Le maire de Bécancour, Jean-Guy-Dubois.

Contrats à Dessau en 2014: Bécancour se fait taper sur les doigts

BÉCANCOUR — La Ville de Bécancour vient de se faire taper sur les doigts par le ministère des Affaires municipales et de l’Habitation pour deux contrats octroyés en 2014 à la firme Dessau. Dans les deux cas, le système de pondération et d’évaluation des offres pour le remplacement du système d’ozonation à la centrale de traitement de l’eau potable en 2014 comportait un critère discriminatoire.

«On demandait une connaissance du territoire. On ne peut vraiment pas donner même pas un point de différence parce que la firme est locale», explique le maire Jean-Guy Dubois.

Les contrats avaient été octroyés sur invitation à la Firme Dessau pour un montant de 66 000 dollars, en ce qui concerne les plans et devis, et pour un somme de 82 800 dollars, en matière de surveillance, et ce, taxes non incluses dans les deux cas. Mais lors de l’audit effectué par le ministère, des constats de non-conformité aux dispositions légales et réglementaires relatives à la gestion contractuelle ont été relevés.

«Compte tenu des montants des contrats octroyés à ce fournisseur, la Ville se devait de procéder par appel d’offres public avec l’utilisation obligatoire d’un système de pondération et d’évaluation des offres exempt de tout critère considéré comme étant discriminatoire», peut-on lire dans la lettre datée du 15 novembre 2018 et signée par le sous-ministre, Marc Croteau.

Conséquemment, celui-ci demande au conseil municipal d’adopter la mise en place de mesures concrètes et raisonnables pour s’assurer du respect du mode d’adjudication des contrats en fonction des seuils découlant du cadre normatif de la Ville. Ces mesures doivent respecter les trois principes sur lesquels devraient reposer toute décision et tout processus menant à l’adjudication d’un contrat, soit l’intégrité, l’équité et la transparence.

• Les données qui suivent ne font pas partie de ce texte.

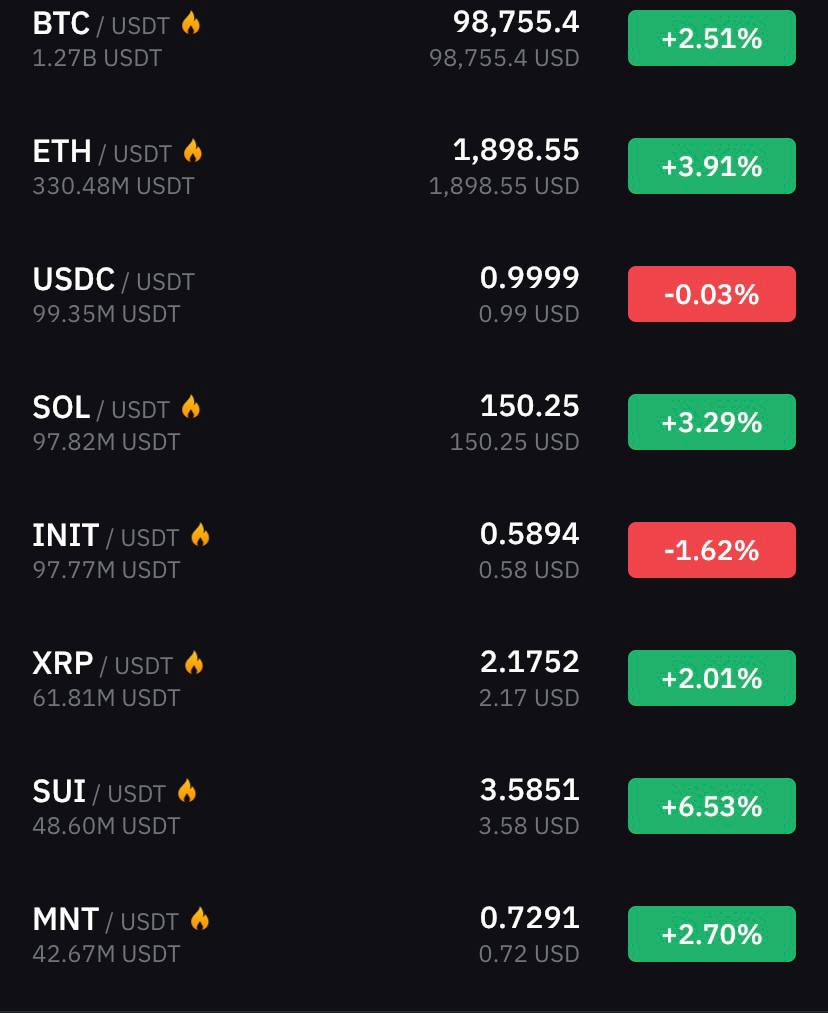Image resolution: width=828 pixels, height=1013 pixels.
Task: Tap the flame icon by XRP/USDT
Action: click(x=194, y=663)
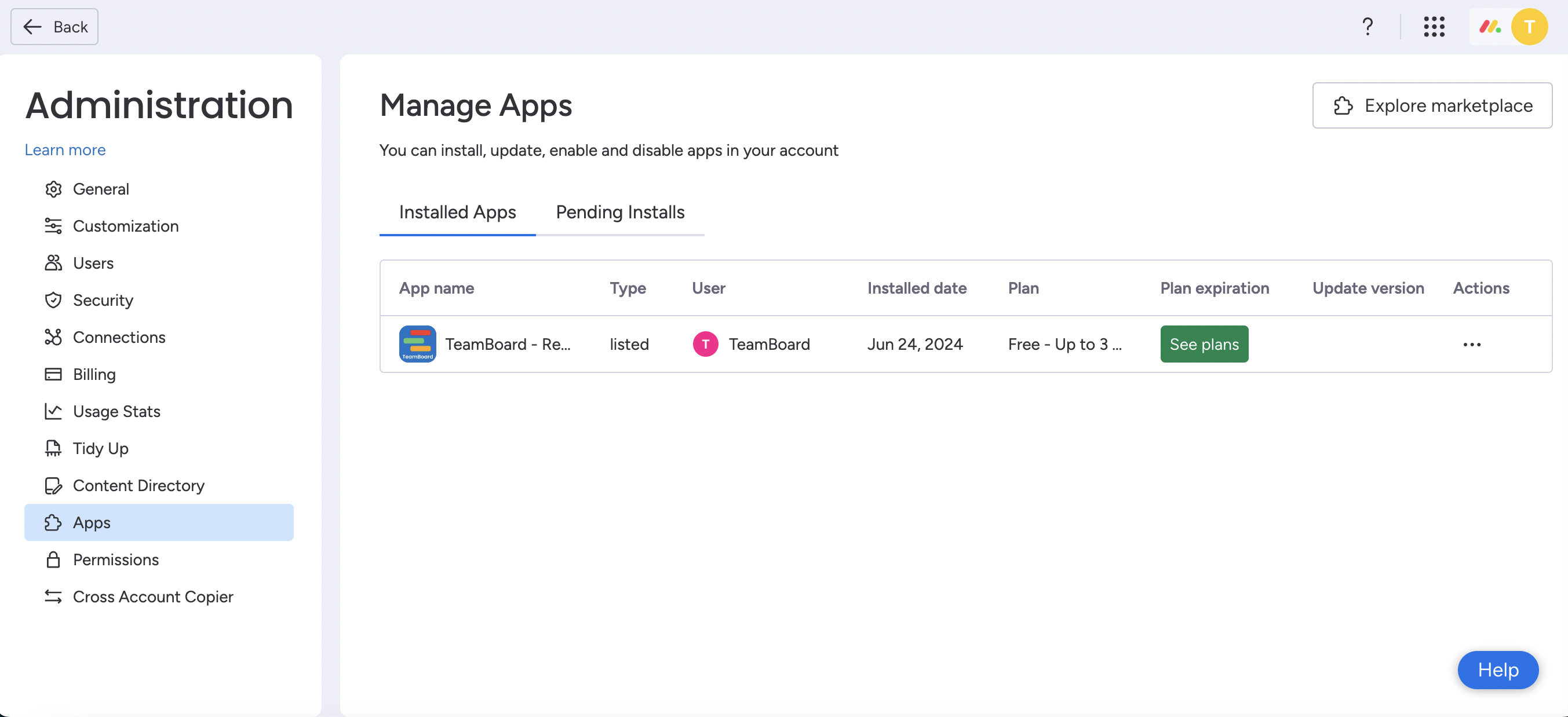Toggle Content Directory visibility
Screen dimensions: 1568x717
click(x=138, y=485)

Il demande également aux élus de transmettre tout document jugé pertinent pour appuyer l’application des consignes décrites à la Direction de la vérification du ministère avant le 21 février 2019.

«À défaut de répondre favorablement aux exigences du ministère, nous devrons prendre les dispositions nécessaires afin de nous assurer du respect des lois en matière de gestion contractuelle qui incombe à la Ville de Bécancour. Je vous enjoins de lire cette lettre à la prochaine séance ordinaire du conseil et de la rendre publique immédiatement de la manière prescrite pour la publication des avis publics de la Ville», écrit M. Croteau.

Lors de la prochaine séance régulière du conseil municipal, le maire Dubois va effectivement faire la lecture intégrale de la correspondance ministérielle et adopter une résolution «qui va assurer que tous nos employés sont bien au courant de cette norme-là».

«Personne ne perd là-dedans. Il n’y a aucune conséquence financière. C’est très technique. Ça ne change rien à la subvention qui était accordée pour faire ce travail», précise le premier magistrat. Car la Ville avait bénéficié d’une aide financière dans le cadre du Programme d’infrastructures Québec-Municipalités.

Quelles leçons en tire-t-il? «Que nul n’est censé ignorer la loi et il y a tellement de cynisme qui tourne autour des affaires publiques depuis quelques années qu’au moins, ça vient informer les citoyens que tout est bien surveillé, tout est transparent, on ne fait pas n’importe quoi et on ne favorise pas les petits amis dans le système municipal. C’est très clair», a conclu Jean-Guy Dubois.